Now the revisions made sense. The new owner, an Arizona homebuilder called Meritage Homes, could terraform the flood plain into 100 acres of dry land ready for 900 houses selling for about $400,000 a piece. Approximate revenue: $360 million. Homebuyers with FHA mortgages wouldn’t be required to buy flood insurance or grapple with the fears that come with living on a flood plain every time the sky darkened. The new houses, perched on fill more than 2 feet above the safer 500-year flood mark, were expected to stay dry in a major storm. But if the water that had once sat on the golf course went downstream, where would it end up?

Houston is as flat as a tile, and about as resistant to water. It rains a lot (more than it used to), and it rains hard (harder than before). Water ripples across the fields of concrete and tends to flow right over the raw earth, too, a clay mix called “black gumbo.” Despite the best efforts of civil engineers, the natural streambeds that carry water from the county line to Galveston Bay aren’t much bigger than they were in 1950, when this was a city of 600,000. It’s grown fourfold since then.

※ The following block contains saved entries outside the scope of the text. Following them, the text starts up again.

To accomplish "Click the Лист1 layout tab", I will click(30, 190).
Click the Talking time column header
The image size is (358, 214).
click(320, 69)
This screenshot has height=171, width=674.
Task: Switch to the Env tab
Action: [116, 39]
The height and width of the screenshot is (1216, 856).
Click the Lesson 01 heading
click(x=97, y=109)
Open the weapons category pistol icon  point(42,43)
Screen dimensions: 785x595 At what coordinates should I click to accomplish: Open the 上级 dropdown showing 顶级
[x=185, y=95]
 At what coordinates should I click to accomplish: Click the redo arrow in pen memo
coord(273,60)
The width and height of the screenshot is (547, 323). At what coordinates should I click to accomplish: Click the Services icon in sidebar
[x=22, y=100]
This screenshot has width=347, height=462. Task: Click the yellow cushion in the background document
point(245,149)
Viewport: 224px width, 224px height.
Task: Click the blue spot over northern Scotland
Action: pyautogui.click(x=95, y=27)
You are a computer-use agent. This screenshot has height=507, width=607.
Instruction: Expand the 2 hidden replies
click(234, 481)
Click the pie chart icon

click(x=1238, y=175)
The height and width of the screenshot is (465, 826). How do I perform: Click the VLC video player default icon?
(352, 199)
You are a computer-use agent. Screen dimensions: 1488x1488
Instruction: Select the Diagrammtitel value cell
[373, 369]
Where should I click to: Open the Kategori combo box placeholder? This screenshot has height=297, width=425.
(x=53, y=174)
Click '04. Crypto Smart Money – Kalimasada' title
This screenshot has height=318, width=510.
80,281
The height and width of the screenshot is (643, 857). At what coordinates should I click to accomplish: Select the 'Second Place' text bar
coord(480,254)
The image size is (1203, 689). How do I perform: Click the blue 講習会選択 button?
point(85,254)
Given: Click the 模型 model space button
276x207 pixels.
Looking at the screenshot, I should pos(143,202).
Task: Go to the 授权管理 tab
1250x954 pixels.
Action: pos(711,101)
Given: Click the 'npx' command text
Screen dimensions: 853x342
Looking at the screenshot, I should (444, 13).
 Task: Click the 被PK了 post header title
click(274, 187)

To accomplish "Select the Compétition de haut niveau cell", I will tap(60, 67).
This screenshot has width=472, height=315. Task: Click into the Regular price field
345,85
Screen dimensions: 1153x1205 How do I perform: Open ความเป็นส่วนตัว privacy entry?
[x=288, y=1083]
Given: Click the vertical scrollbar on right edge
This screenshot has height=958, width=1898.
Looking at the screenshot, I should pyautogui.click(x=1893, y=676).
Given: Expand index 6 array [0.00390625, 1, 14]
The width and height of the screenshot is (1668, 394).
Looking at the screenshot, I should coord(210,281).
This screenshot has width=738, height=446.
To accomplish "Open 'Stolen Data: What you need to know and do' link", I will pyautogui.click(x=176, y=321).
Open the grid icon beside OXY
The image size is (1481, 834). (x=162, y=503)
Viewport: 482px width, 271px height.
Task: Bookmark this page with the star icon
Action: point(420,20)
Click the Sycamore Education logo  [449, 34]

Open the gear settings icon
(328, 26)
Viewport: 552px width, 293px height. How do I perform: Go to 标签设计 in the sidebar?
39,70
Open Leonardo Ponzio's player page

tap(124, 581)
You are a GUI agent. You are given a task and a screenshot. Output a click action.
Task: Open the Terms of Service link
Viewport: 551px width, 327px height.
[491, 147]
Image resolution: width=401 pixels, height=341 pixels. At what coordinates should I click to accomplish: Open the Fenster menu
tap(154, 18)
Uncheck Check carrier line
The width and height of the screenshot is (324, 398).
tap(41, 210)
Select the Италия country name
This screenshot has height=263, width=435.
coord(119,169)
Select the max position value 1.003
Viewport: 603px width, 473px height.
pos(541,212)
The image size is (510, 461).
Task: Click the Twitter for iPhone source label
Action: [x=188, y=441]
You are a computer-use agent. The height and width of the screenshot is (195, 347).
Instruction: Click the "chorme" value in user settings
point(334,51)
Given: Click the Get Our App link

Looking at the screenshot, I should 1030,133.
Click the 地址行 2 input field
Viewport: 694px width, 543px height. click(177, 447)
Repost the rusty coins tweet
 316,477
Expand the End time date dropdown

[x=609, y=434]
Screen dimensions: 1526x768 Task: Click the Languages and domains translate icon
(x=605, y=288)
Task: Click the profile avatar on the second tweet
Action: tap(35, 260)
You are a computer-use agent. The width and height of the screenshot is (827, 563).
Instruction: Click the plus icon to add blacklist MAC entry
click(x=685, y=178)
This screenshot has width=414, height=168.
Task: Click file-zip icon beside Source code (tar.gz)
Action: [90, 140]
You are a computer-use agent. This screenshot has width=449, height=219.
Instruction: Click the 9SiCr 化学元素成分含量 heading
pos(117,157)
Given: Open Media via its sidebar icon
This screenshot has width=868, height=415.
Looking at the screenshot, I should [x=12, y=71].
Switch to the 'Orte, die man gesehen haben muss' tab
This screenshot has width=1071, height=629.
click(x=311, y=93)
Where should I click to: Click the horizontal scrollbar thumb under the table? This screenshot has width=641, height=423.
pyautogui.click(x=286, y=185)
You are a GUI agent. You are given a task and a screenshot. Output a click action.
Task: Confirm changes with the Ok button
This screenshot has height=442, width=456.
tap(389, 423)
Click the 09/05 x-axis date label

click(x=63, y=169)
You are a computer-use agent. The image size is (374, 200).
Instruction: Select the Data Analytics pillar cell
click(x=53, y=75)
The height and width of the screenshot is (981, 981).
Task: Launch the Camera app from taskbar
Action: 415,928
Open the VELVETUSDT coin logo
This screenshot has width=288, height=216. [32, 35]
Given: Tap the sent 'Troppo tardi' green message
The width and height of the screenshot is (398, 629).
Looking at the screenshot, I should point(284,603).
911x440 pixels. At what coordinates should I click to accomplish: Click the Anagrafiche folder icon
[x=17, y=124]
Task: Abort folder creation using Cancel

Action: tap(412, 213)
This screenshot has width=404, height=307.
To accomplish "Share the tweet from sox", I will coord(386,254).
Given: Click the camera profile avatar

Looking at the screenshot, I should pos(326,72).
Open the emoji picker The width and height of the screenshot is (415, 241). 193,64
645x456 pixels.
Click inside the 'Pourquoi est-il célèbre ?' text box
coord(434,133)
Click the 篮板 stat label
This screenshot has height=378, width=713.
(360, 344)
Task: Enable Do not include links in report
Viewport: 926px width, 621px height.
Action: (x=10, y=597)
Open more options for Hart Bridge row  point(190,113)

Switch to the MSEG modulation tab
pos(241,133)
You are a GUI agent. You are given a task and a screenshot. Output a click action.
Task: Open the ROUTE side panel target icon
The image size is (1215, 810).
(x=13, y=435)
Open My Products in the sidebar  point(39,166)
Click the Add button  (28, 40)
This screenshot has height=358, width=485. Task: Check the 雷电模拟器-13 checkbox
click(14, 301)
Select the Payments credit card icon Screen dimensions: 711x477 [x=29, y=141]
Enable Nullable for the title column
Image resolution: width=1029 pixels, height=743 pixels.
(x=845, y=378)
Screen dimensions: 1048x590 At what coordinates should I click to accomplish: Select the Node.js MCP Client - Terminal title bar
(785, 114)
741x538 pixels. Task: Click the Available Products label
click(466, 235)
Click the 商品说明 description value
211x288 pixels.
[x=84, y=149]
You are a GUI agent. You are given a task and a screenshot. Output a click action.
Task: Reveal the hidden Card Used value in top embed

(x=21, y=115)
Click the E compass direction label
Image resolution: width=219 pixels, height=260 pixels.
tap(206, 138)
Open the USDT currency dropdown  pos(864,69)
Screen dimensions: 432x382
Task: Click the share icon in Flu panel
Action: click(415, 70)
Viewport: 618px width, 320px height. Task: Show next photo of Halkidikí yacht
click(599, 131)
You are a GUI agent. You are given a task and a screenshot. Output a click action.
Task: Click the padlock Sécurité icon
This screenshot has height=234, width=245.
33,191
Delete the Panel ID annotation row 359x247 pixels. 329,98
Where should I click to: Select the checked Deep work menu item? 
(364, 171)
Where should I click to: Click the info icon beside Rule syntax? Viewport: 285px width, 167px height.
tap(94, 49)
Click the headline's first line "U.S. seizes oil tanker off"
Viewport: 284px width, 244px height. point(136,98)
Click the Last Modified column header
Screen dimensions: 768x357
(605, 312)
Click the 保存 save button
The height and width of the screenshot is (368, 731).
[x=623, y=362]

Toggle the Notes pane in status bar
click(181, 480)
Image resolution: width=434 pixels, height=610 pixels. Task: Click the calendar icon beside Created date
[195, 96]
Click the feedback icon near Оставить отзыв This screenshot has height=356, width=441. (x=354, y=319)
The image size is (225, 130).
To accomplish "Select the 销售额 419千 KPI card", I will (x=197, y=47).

Unprecedented storms have brought three straight years of biblical floods, culminating in Harvey, which inundated 154,170 homes in Harris County—the Delaware-sized area that contains the city of Houston and another Houston’s worth of people outside it. Nearly half of those houses were in neither the 100-year nor the 500-year FEMA flood plain. Why did they flood? In part because Harvey was a leviathan of a storm swollen by a carbon-thick atmosphere, a once-in-10,000-years rainfall event. The weight of the water flexed the earth’s crust and temporarily sank the city a half-inch. And the homes flooded in part because Houston, like other cities, has reshaped its natural flood plains with concrete. Human construction now decides where the floods go.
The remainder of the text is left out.